本発明は、内燃機関に関し、さらに詳しくは内燃機関に液体燃料および水素を供給する内燃機関に関するものである。
一般的な乗用車に搭載される内燃機関であるガソリンエンジンは、エンジンに供給する液体燃料であるガソリンと、エンジンの吸気系統から吸気される空気との空燃比が理論空燃比(λ=1)となるように運転されるものである。エンジンを理論空燃比で運転すると、このエンジンの排気系統に排出される排気ガス中に含まれる有害物質(CO2,HC,NOx)は、そのほとんどが三元触媒のみで浄化することできる。したがって、他の触媒、例えばNOx吸蔵触媒などを必要とすることがない。しかしながら、上述のようなエンジンにおいては、ガソリンと空気との空燃比を理論空燃比(λ=1)で運転するために、エンジンの吸気系統から吸気される空気の量を調整するスロットル弁を全開に対して閉じなくてはならず、この全開に対して閉じた状態のスロットル弁によりポンプ損失が発生し、エンジンの高効率化を阻害するという問題がある。

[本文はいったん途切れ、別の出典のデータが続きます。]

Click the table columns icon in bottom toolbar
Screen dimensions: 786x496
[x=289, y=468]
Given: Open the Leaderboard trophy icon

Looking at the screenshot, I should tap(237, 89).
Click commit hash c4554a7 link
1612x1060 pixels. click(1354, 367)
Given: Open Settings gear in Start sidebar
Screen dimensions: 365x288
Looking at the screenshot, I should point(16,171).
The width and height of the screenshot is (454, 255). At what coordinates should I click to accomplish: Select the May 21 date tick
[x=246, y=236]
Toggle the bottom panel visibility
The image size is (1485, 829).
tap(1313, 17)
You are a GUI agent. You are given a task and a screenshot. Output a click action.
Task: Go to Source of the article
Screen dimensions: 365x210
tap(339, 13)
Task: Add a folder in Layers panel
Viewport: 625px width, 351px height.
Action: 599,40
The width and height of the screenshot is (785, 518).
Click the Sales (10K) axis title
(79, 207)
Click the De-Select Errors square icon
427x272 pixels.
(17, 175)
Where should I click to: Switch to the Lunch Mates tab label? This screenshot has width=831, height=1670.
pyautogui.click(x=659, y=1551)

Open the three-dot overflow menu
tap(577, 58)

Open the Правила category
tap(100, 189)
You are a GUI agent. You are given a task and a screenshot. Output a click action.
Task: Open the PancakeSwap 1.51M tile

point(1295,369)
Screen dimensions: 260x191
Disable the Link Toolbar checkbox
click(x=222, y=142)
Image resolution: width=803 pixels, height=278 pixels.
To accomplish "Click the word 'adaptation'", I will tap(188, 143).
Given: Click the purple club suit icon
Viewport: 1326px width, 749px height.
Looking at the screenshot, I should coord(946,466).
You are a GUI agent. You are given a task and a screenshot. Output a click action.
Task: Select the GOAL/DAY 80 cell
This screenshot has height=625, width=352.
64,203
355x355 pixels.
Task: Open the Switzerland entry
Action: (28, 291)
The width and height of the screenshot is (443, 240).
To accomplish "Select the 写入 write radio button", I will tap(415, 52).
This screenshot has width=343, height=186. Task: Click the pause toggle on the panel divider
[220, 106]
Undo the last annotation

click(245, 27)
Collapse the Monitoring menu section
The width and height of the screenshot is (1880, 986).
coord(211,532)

そこで、上記ポンプ損失を低減する方法としては、まずスロットル弁を開くことで、ガソリンと空気との空燃比を理論空燃比よりも高い状態(λ>1)でエンジンを運転することが考えられる。つまり、エンジンの燃焼室内でガソリンを希薄燃焼させて、エンジンを運転することで高効率化を図るものである。しかしながら、ガソリンは、その可燃範囲が狭く、着火性が低いため、エンジンの高効率を図ることができる程度の希薄燃焼を行えないという問題がある。また、エンジンを理論空燃比よりも高い状態(λ>1)で運転する、つまりガソリンを希薄燃焼させると、エンジンの排気系統に排出される排気ガスのNOx濃度が高くなる。従って、エンジンを理論空燃比で運転することにより、排気ガス中の有害物質を浄化する三元触媒のみでは、排気ガス中に含まれるNOxを大気に排出することができる程度に浄化することができず、新たにNOx吸蔵触媒が必要となるという問題もある。
また、エンジンの排気系統の排気ガスを吸気系統に再循環させることが考えられる。排気ガスをエンジンの吸気系統に再循環すると、エンジンの吸気系統に吸気される空気の量が減る。従って、ガソリンと空気との理論空燃比でエンジンを運転するためには、スロットル弁を開く必要があり、これにより、ポンプ損失を低減し、高効率化を図ることができる。また、エンジンの吸気系統に再循環された排気ガスは、その熱容量が大きいため、エンジンの燃焼室内でガソリンと空気の混合気が燃焼することで燃焼ガスとなった際に、この燃焼ガスの燃焼温度が低下する。一般に、燃焼ガスの燃焼温度が低下すると、NOxの発生を低減することができるので、排気ガス中のNOx濃度を低くすることができる。しかしながら、エンジンの吸気系統に多量に排気ガスを再循環させると、燃焼室内でのガソリンと空気の混合気の燃焼が悪化してしまう。従って、エンジンの吸気系統に再循環させる排気ガスの量は、多量とすることができず、ポンプ損失を低減し、エンジンの高効率化を図ることは困難であった。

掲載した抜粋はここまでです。